The department store should have exercised its formal, contractual power over the vendor, the court said, especially since it was receiving a commission on the vendor's fraudulent sales.

Decision broadened
That decision was reaffirmed and broadened in a 1996 ruling by the 9th Circuit Court of Appeals, Fonovisa v. Cherry Auction. The case pitted a Los Angeles swap meet against a Latin/Hispanic music company. The company sued after Cherry Auction failed to stop a bootlegger who was selling his music at the swap meet.

The court -- the same court that handed down a ruling in the Napster case last week -- found that the swap meet committed vicarious infringement. Reversing a lower court ruling, it said the swap meet had the power to stop the infringement, even though such power was not formalized in writing, as in Shapiro v. Green.

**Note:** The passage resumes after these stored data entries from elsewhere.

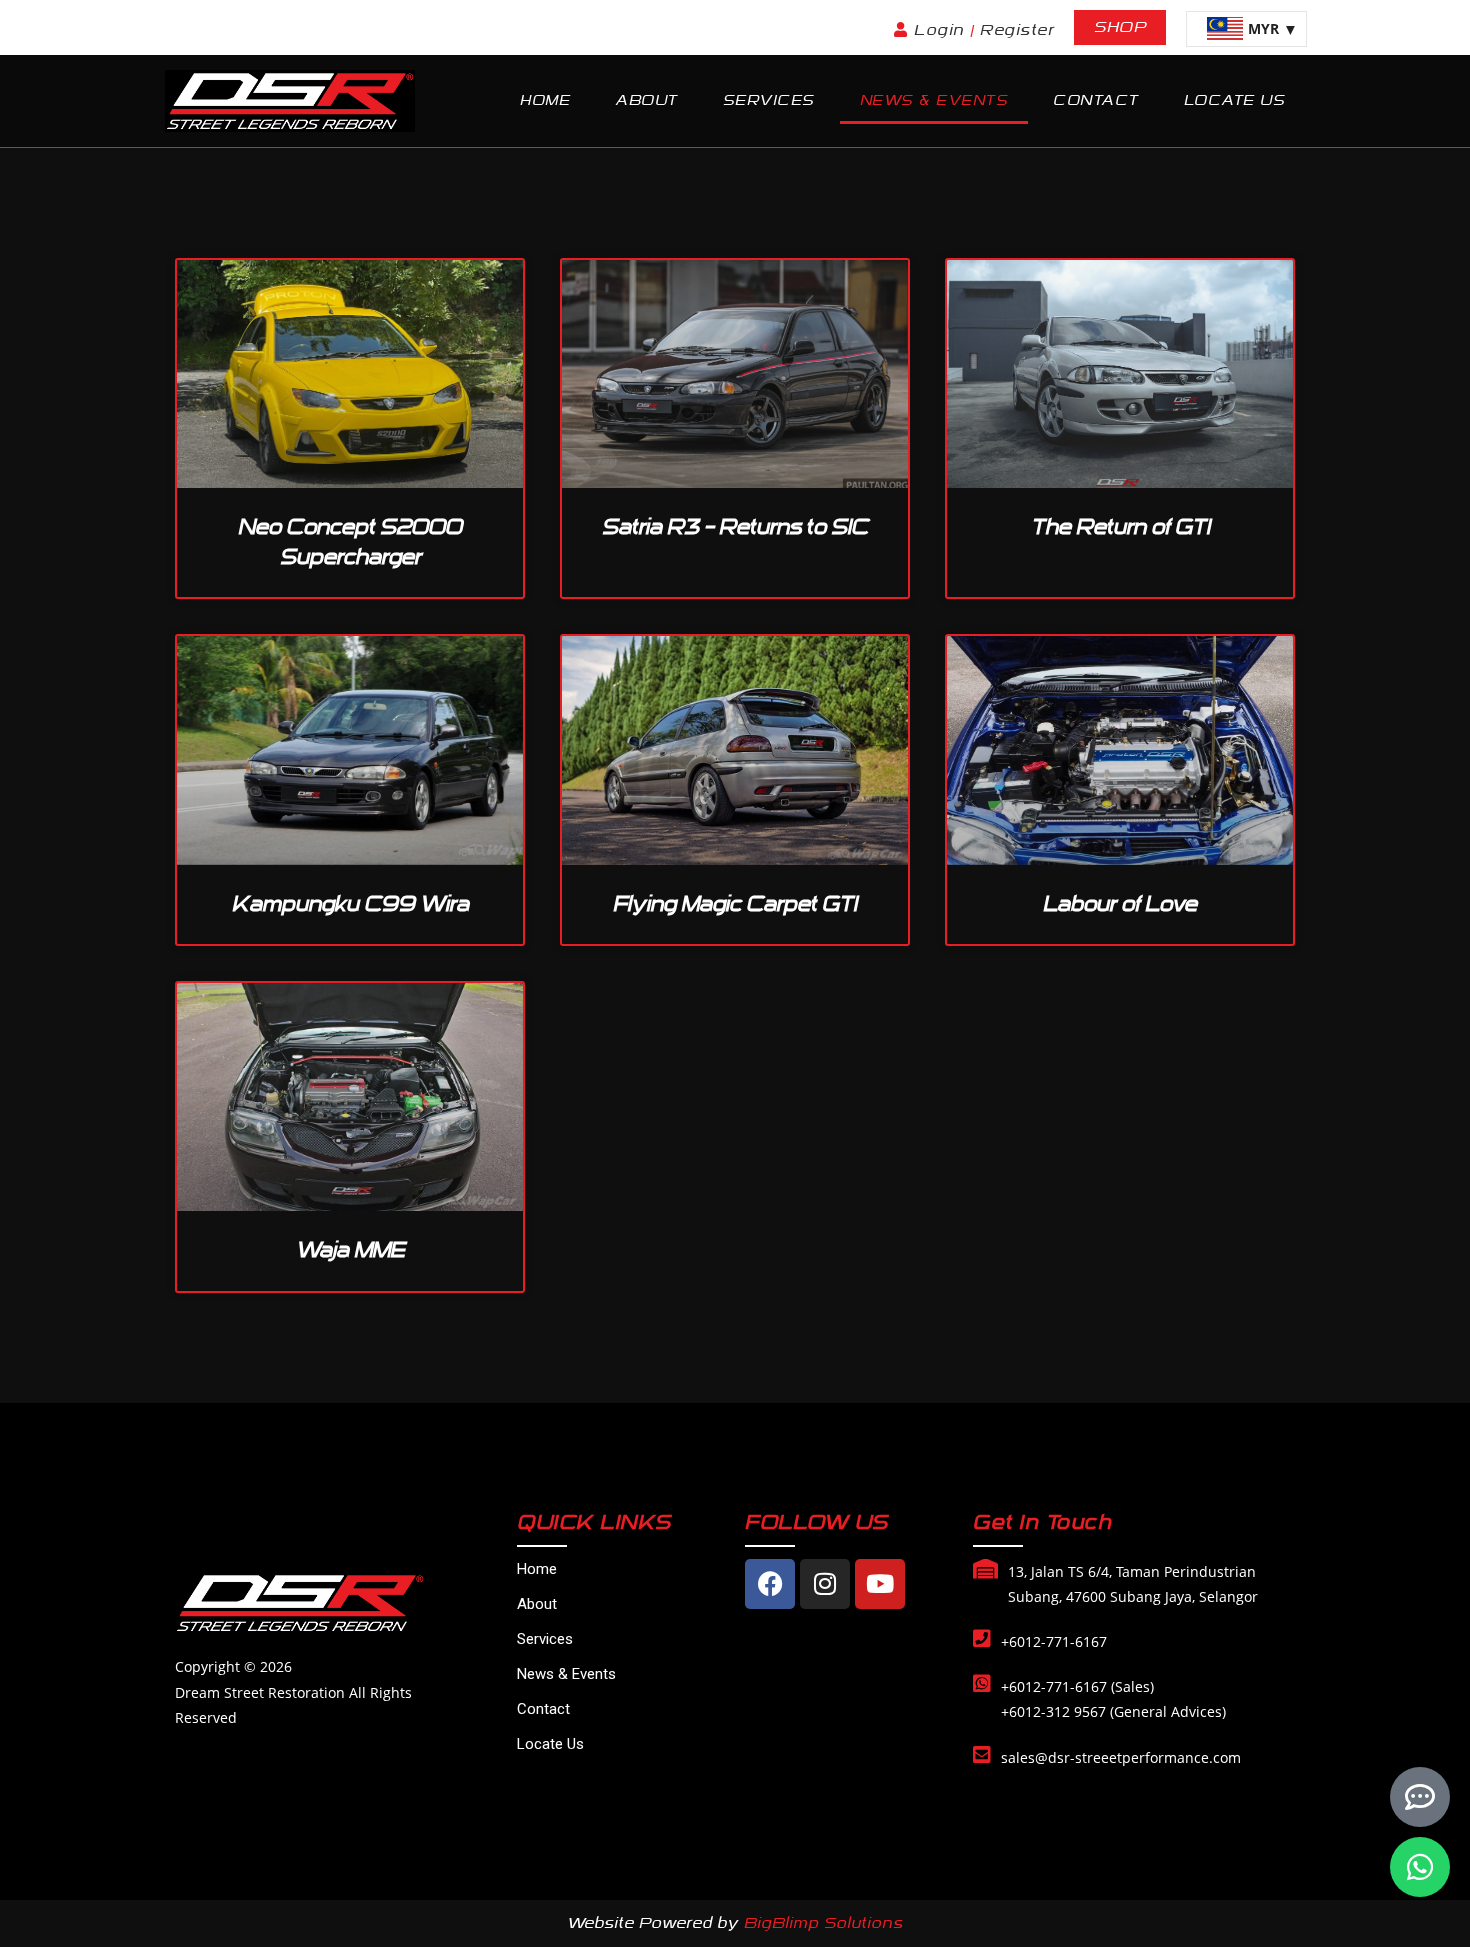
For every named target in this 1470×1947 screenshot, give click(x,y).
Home (545, 100)
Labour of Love (1120, 904)
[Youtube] (880, 1584)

It also found the swap meet reaped financial rewards from the vendors' piracy, if only by collecting admission and parking fees from customers, rather than by collecting a commission, as in Shapiro v. Green.

Quoting a 1971 Circuit Court ruling, the court said that, "even in the absence of an employer-employee relationship, one may be vicariously liable if he has the right and ability to supervise the infringing activity and also has a direct financial interest in such activities."

Making the argument
It is quite possible that Hummer Winblad meets those conditions, the lawyers say. "It's an interesting case -- whether venture capitalists would be more like the swap meet as opposed to regular shareholders," says Radin. "Maybe it is more like a swap meet, maintaining facilities for the purposes of making money, knowing that piracy is going on."

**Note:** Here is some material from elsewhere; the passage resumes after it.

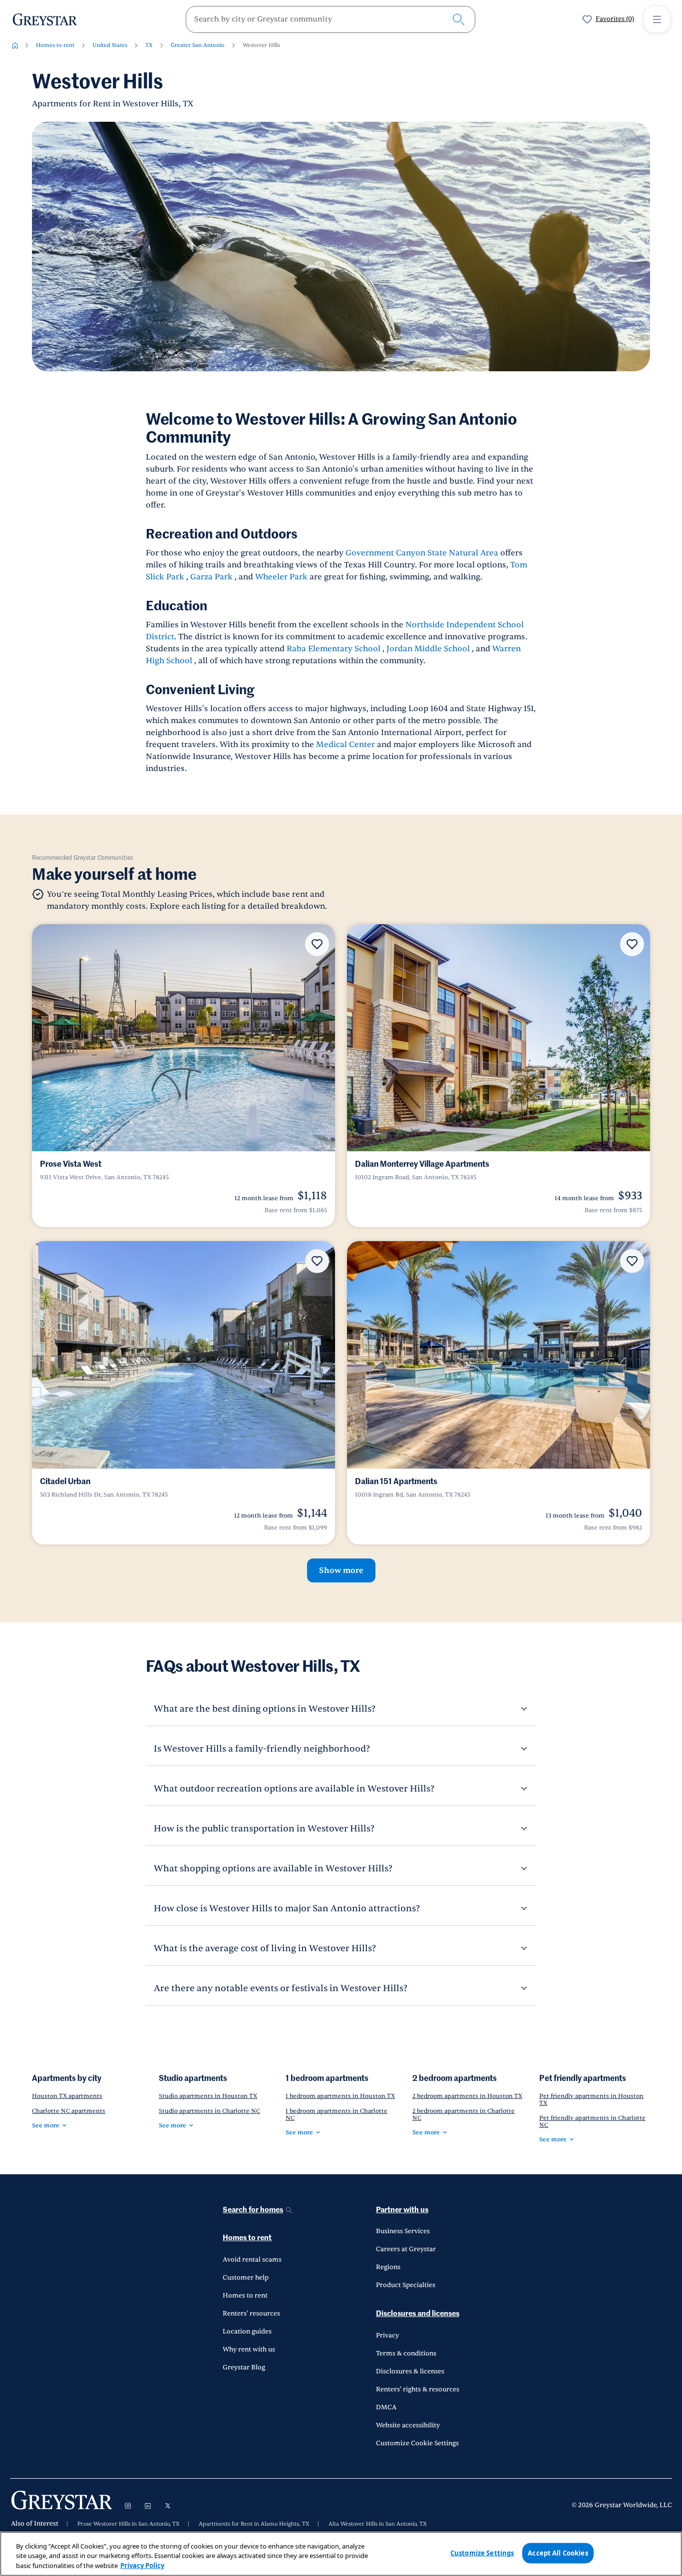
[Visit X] (168, 2506)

R. Anothony Reese, who teaches courses on copyright and intellectual property in cyberspace at the University of Texas, Austin, law school, says there is merit in that assessment.

"You could certainly make the argument that they fit within those requirements for imposing liability," he says. "The rules are general enough to apply to lots of different situations. The fact that it's a swap meet would not preclude its application to a venture capitalist."

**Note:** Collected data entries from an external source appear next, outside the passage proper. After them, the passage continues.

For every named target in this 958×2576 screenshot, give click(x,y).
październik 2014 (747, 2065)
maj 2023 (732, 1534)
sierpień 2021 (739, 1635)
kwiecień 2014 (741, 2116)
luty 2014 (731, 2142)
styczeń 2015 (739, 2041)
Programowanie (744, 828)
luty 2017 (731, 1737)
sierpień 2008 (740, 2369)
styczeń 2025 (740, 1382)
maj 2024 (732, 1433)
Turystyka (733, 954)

While lawyers agree that Napster's investors could be prosecuted under copyright law, they add such a prosecution could be significantly easier in Hummer Winblad's case, since Hummer Winblad partner Hank Barry is the company's chief executive, the firm is far and away the company's largest investor and has two officers on Napster's board of directors.

"An active management role is something the courts would look at," says Laurence Helfer, who teaches copyright law at Loyola-Marymount University in Los Angeles. "The more active the management, the more you have a situation where there's the right and opportunity to control."

Reese agrees. "If one of the investors is running the day-to-day operations, it may be easier for the plaintiffs to establish that the investor had the right and ability to control the infringement. ... If you own 10 shares of AOL (AOL), you have some financial interest, but it is clear it doesn't give you any ability to control what AOL does. An investor who is able to put an individual in a position to operate the company probably makes it easier to show control."

Barry 'comfortable'
Fred Von Lohmann, a copyright attorney with the San Francisco law firm of Morrison & Foerster, says he is surprised that Napster CEO Hank Barry didn't resign his Hummer Winblad position when he took on the Napster job in May. "It just seems like they'd want to step back a little," he says.

Barry, himself an accomplished lawyer, said in an interview that his CEO job is temporary and that the company is searching for a replacement. He declines to comment on what sorts of legal risks, if any, Hummer Winblad identified in an investigation conducted before the company invested in Napster, but says he is "very comfortable with the legal structure and what it means for Napster and Hummer Winblad."

He calls the question of Hummer's legal exposure "a credible issue" but says "the case law is very clear that the purpose of a corporation is to allow people to carry on activities under that corporation" without implicating investors and other separate entities with their activities.